Il faut commencer par observer les choses, le regard libéré de toute idéologie, afin que celles-ci puissent nous changer, poursuit-elle. Ce profil cérébral qu’elle affiche sans fard, n’enlève en rien à son charme, bien au contraire.

Et de citer une vidéo de Tova Mozart, intitulée The Big scene, qui l’a particulièrement marquée. On y voit l’artiste sur la scène du théâtre royal de Stockholm qui interroge sa mère et sa grand-mère, deux femmes frappées par une même fatalité, le suicide de leur époux.

Indéniablement cette œuvre l’a amenée à explorer ses propres failles en consacrant une exposition à la figure maternelle, The hidden mother ; à partir dans les Carpates pour retrouver sa propre génitrice. Sinziana avec humour et admiration  évoque cette femme qui l’a jadis abandonnée. Elle la décrit comme une ancienne joueuse d’échecs, sachant calculer ses effets, qui a rencontré Dieu mais demeure souverainement imprévisible. Dans un avenir proche, elle envisage de retourner là-bas pour la capturer en images.

Comme Sinziana meurt d’envie de fumer une cigarette et qu’il est déjà tard, l’entretien s’achève. Nous faisons quelques pas ensemble en direction de la rue de Rennes. Elle doit acheter des œufs, confesse-t-elle en riant, car elle a lu les romans de Georges Bataille.

Quai Malaquais

17h30, elle apparaît vêtue d’une robe de soirée car l’élégance n’attend pas que la nuit tombe. Elle prend place dans un fauteuil en osier qui rappelle celui de la reine Emmanuelle. Autour d’elle, siège en cercle sa garde rapprochée. Une quinzaine de personnes dont deux artistes, un critique d’art, deux psychanalystes, un dandy rencontré dans la rue, son époux et maître des lieux, une galeriste, un couple d’illustres dominatrices, son assistante, Anna-Katharina, un enseignant-chercheur, une traductrice experte en nuances de gris, un homme félin, une jeune femme qui pianote à l’ordinateur. Que l’on m’excuse si j’en oublie car pour soigner mon trac face à l’inconnu, je m’enivre de liqueur de cerises. Tout son petit monde est réuni à l’occasion d’un nouveau projet d’exposition, The peacock room, qui a pour ambition, m’a-t-elle averti, de plumer le moi de ses vanités – d’où la référence ironique au paon, animal narcissique par excellence. Sinziana lors d’un voyage récent s’est ainsi prêtée aux fantasmes de dix femmes différentes et aujourd’hui elle tire les cartes, lisant à l’assemblée les questions que d’autres, sous le sceau de l’anonymat, ont formulé pour elle.

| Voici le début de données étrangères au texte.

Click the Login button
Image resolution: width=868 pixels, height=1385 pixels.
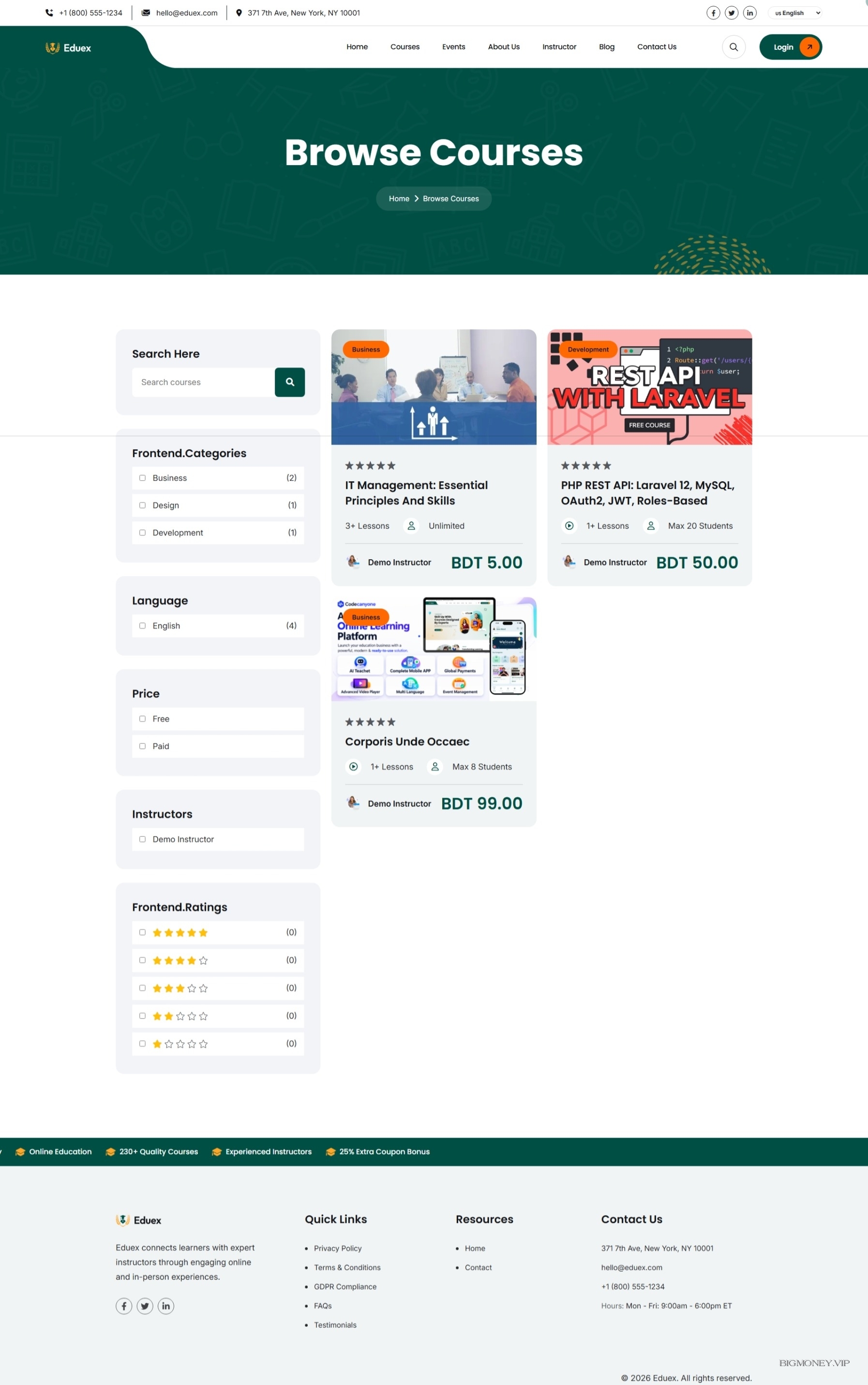pyautogui.click(x=790, y=47)
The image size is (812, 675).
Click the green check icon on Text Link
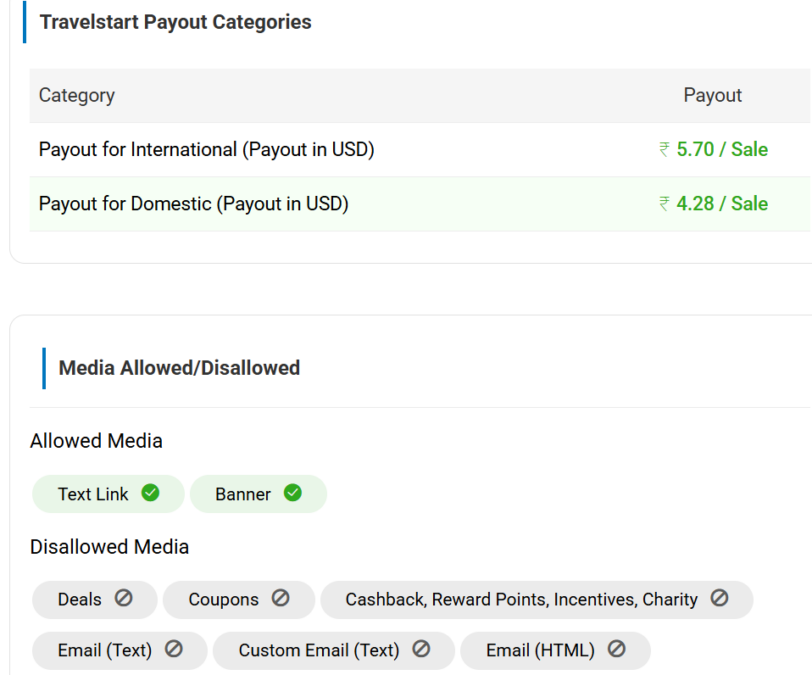(x=150, y=493)
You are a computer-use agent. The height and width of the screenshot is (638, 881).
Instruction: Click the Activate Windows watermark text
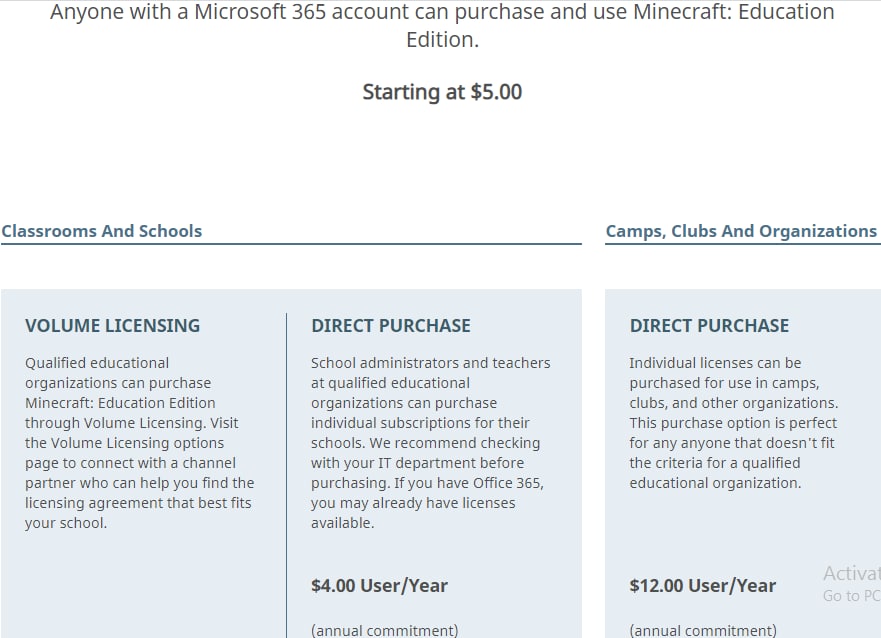(851, 574)
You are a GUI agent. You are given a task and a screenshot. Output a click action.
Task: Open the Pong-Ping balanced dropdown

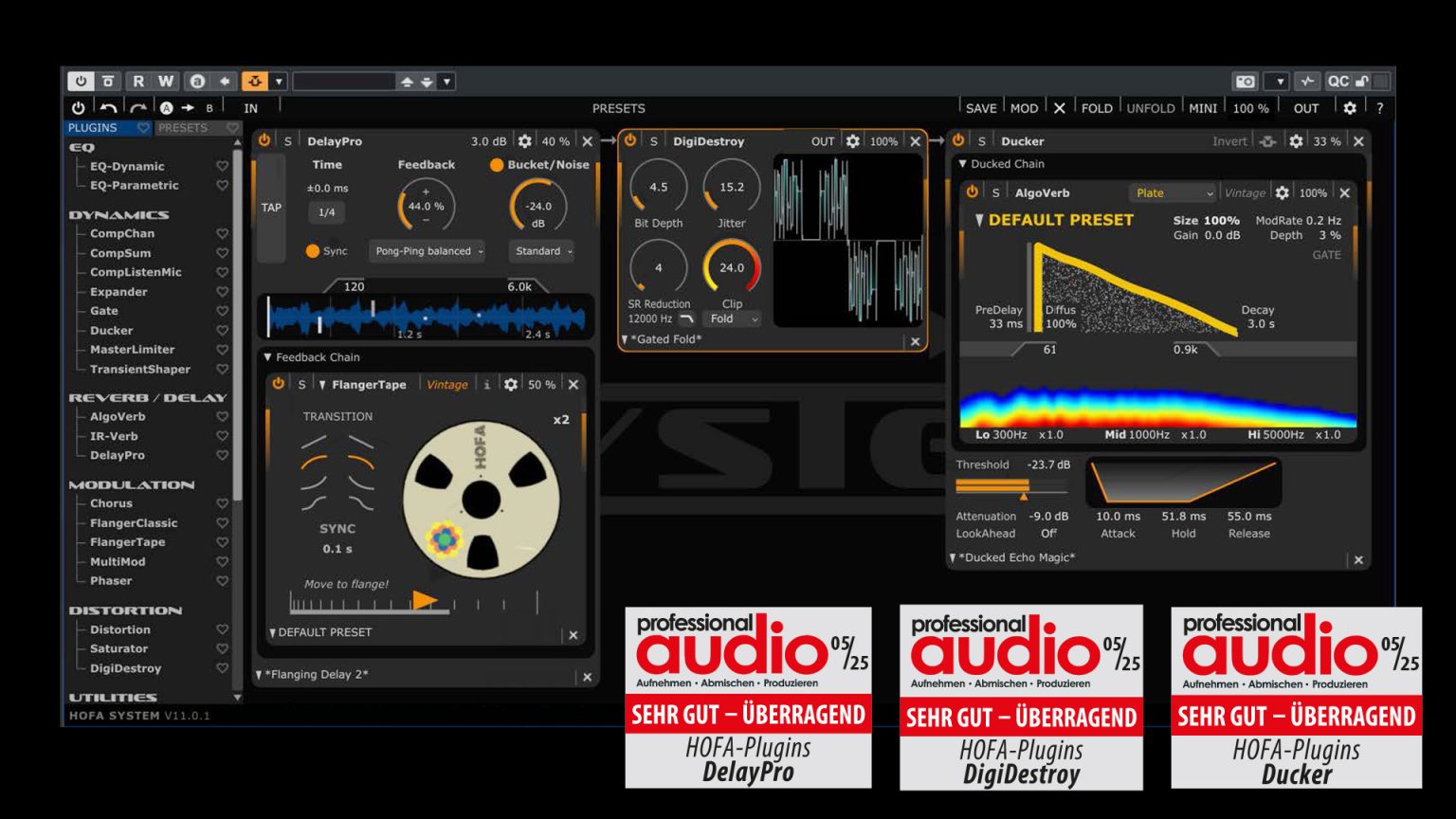click(428, 251)
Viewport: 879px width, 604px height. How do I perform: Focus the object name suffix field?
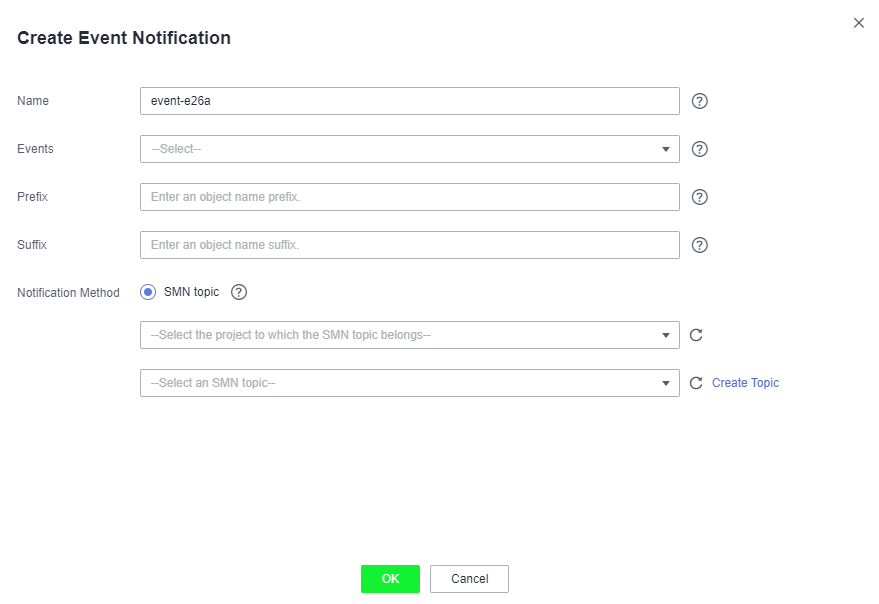[x=410, y=245]

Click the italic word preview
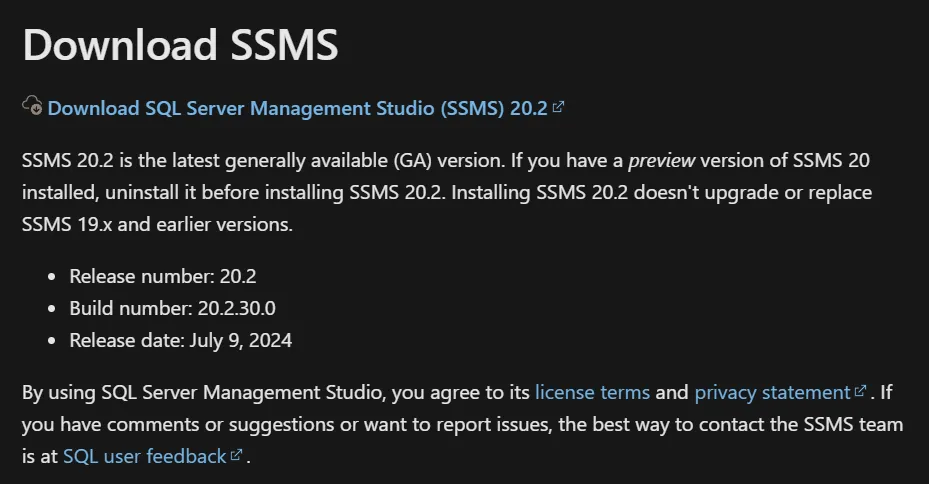pyautogui.click(x=661, y=160)
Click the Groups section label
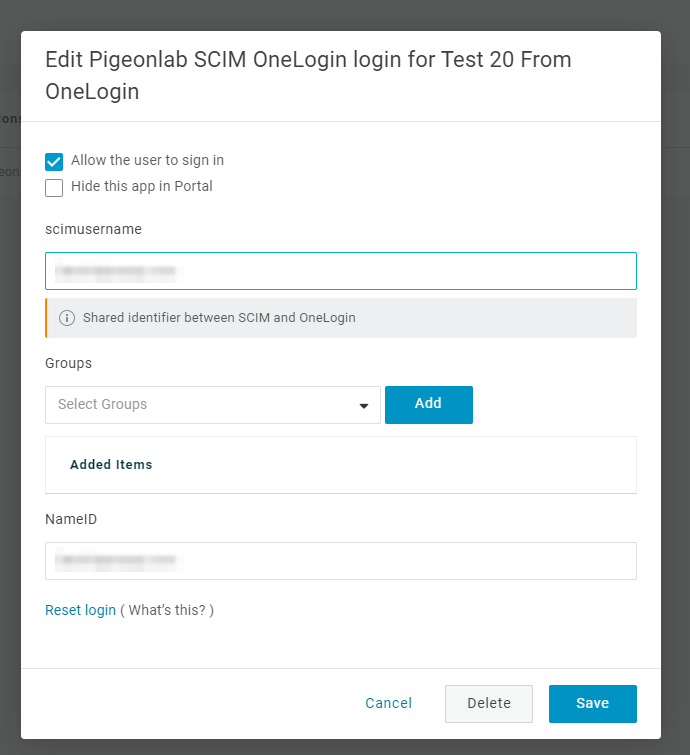This screenshot has width=690, height=755. 68,363
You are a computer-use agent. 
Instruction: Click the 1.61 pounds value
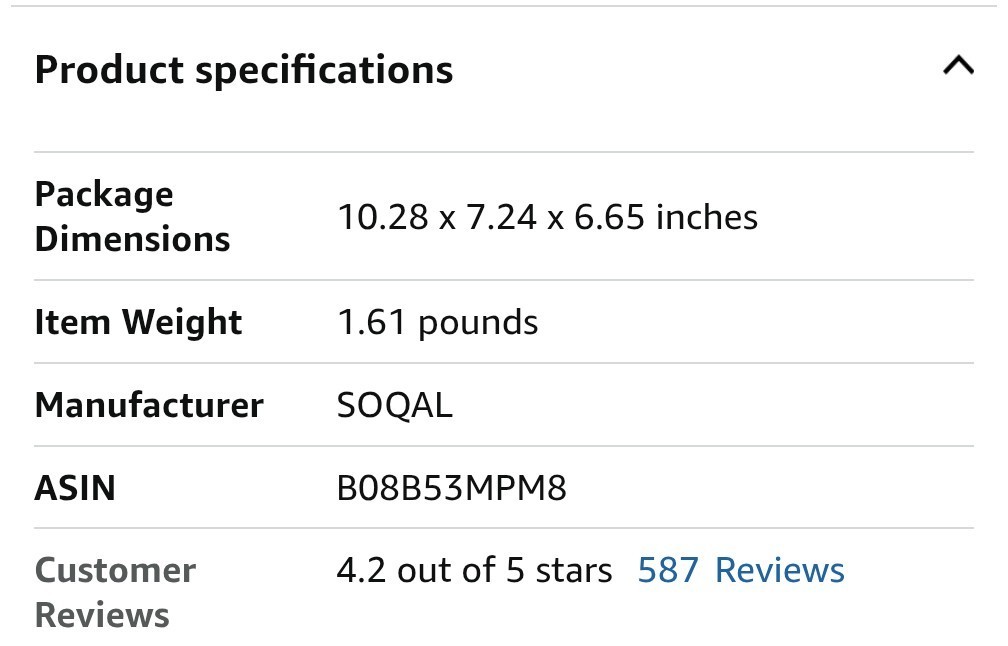click(x=438, y=321)
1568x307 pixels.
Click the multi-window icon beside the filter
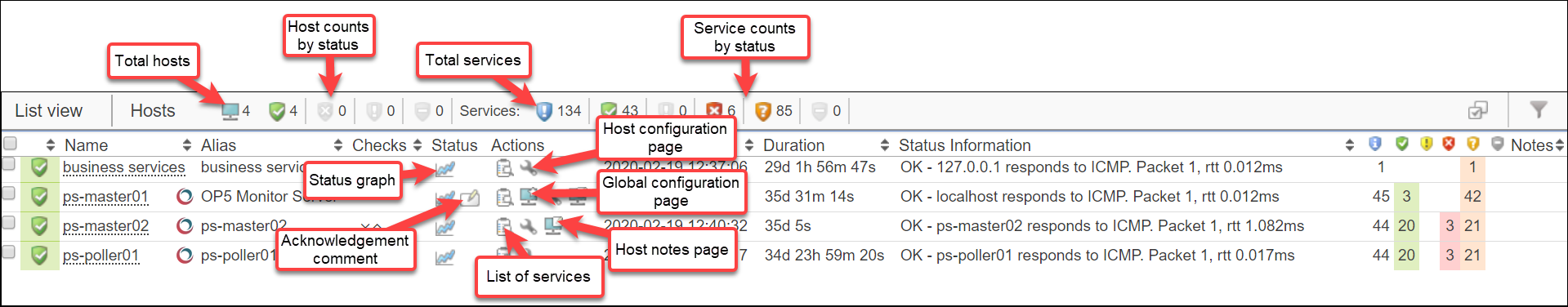point(1477,110)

Tantôt insolites, parfois redondantes – tel un pourquoi pourquoi ? – celles-ci suscitent des réactions passionnées ou l’agacement, sous le regard amusé de Sinziana, arbitre des symptômes, derrière les réponses.

Elle annonce soudain une suspension de séance et disparaît pour revenir avec des gâteaux faits maison en guise d’agapes. Elle retombe en enfance comme elle coupe puis dispose avec soin les parts sur les assiettes. Même si je ne goûte guère les sucreries, la scène me semble tenir du merveilleux.

Les questions reprennent jusqu’à la dernière carte ou la pénultième.

Rentré chez moi, je note automatiquement

Continent noir

Dont je n’ai abordé que les rivages.